Sufficient statistic for normal distribution by a bijective map

Question

For $X_i$~$\mathcal{N}(\mu,\sigma^2)$, I know that since $T=(\Sigma^{n}_{i=1}x_i,\Sigma^{n}_{i=1}x_i^2)$ is a sufficient statistic for $(\mu,\sigma^2)$, $\bar{T}=(\bar{X}_n,S_n^2)$ ($\bar{X}_n$ is the sample mean and $S_n^2$ is the sample variance) is also a sufficient statistic for $(\mu,\sigma^2)$ since there is a bijective map from $T$ to $\bar{T}$. However, is $\dot{T}=(\bar{X}_n,S_n^2,X_1^2)$ also a sufficient statistic? And can I find a bijective map between one of the sufficient statistics to $\dot{T}$?

Answer 1

Such a bijection exists only for minimally sufficient statistics. It follows from the factorization theorem that if $S$ is sufficient, and $S'$ is minimally sufficient, then $S'=f(S)$ for some $f$. If $S_1$ and $S_2$ are minimally sufficient, then there must exist an $f_1$ so that $S_1=f_1(S_2)$, and an $f_2$ so that $S_2=f_2(S_1)$. $f_1$ and $f_2$ are hence bijective (and are eachother's inverse).

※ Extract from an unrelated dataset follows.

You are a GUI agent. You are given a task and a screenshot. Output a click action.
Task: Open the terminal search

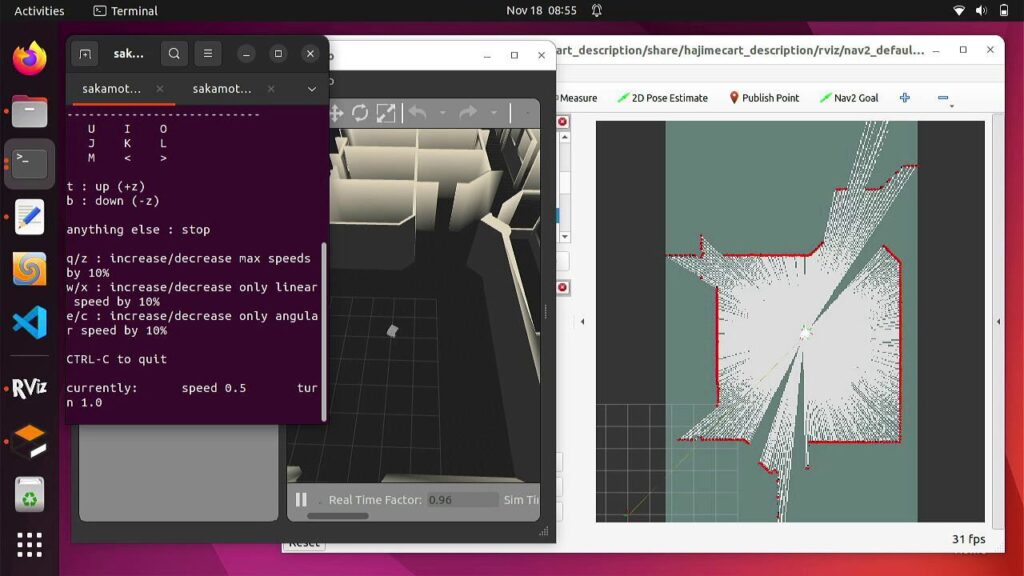[x=174, y=54]
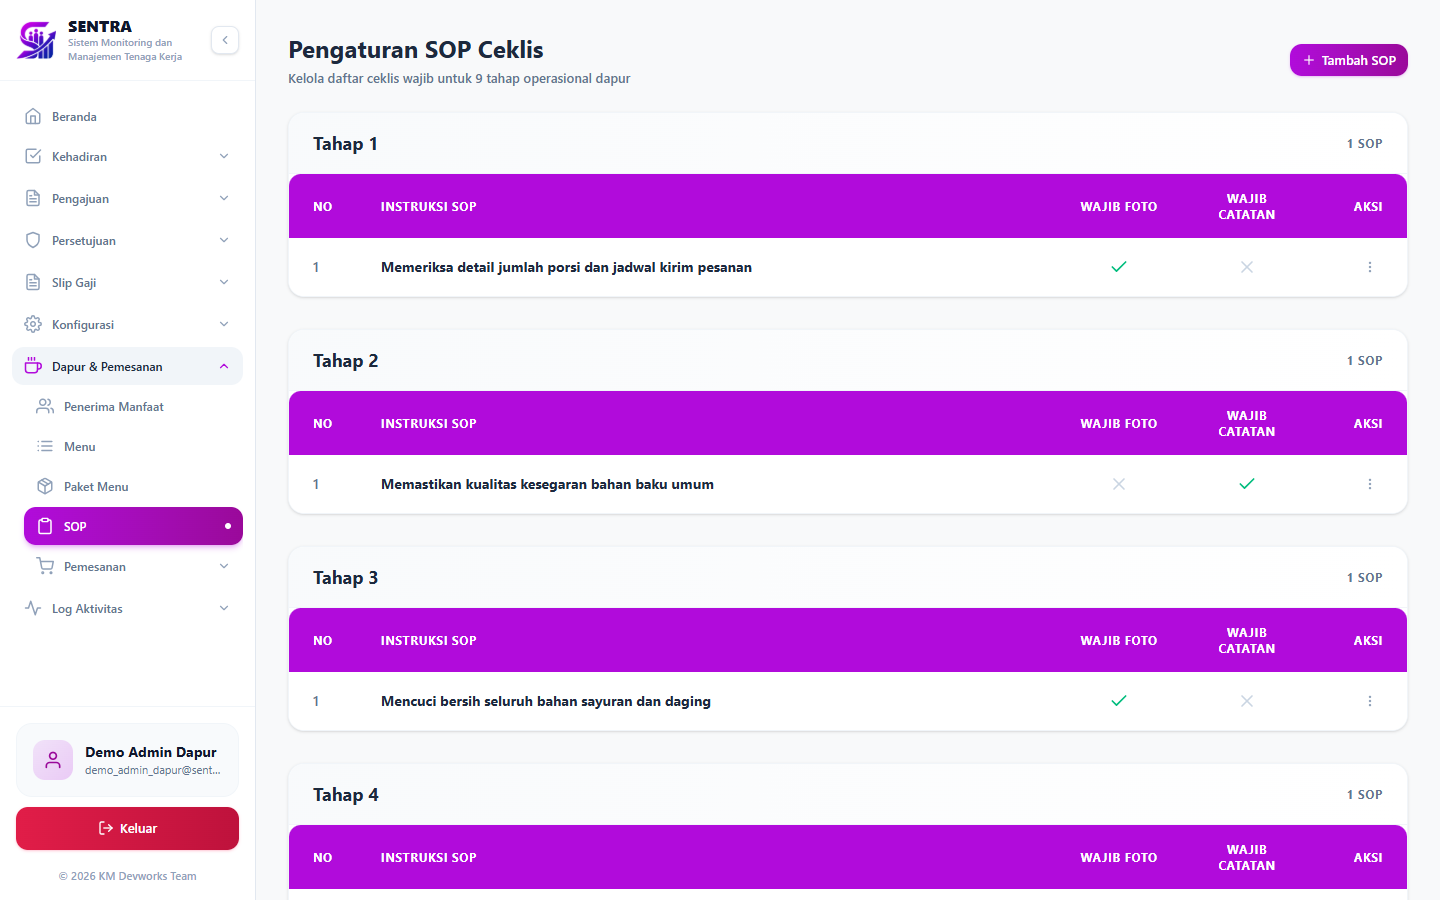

We may show that $\dot{T}$ is not minimally sufficient. Notice that there cannot be a function that return $\cdot{T}$ from $T$, since we may change $X_1$ and $X_2$ so that $T$ remains the same but $\cdot{T}$ changes. As such no bijection exists between it and any other minimally sufficient statistic.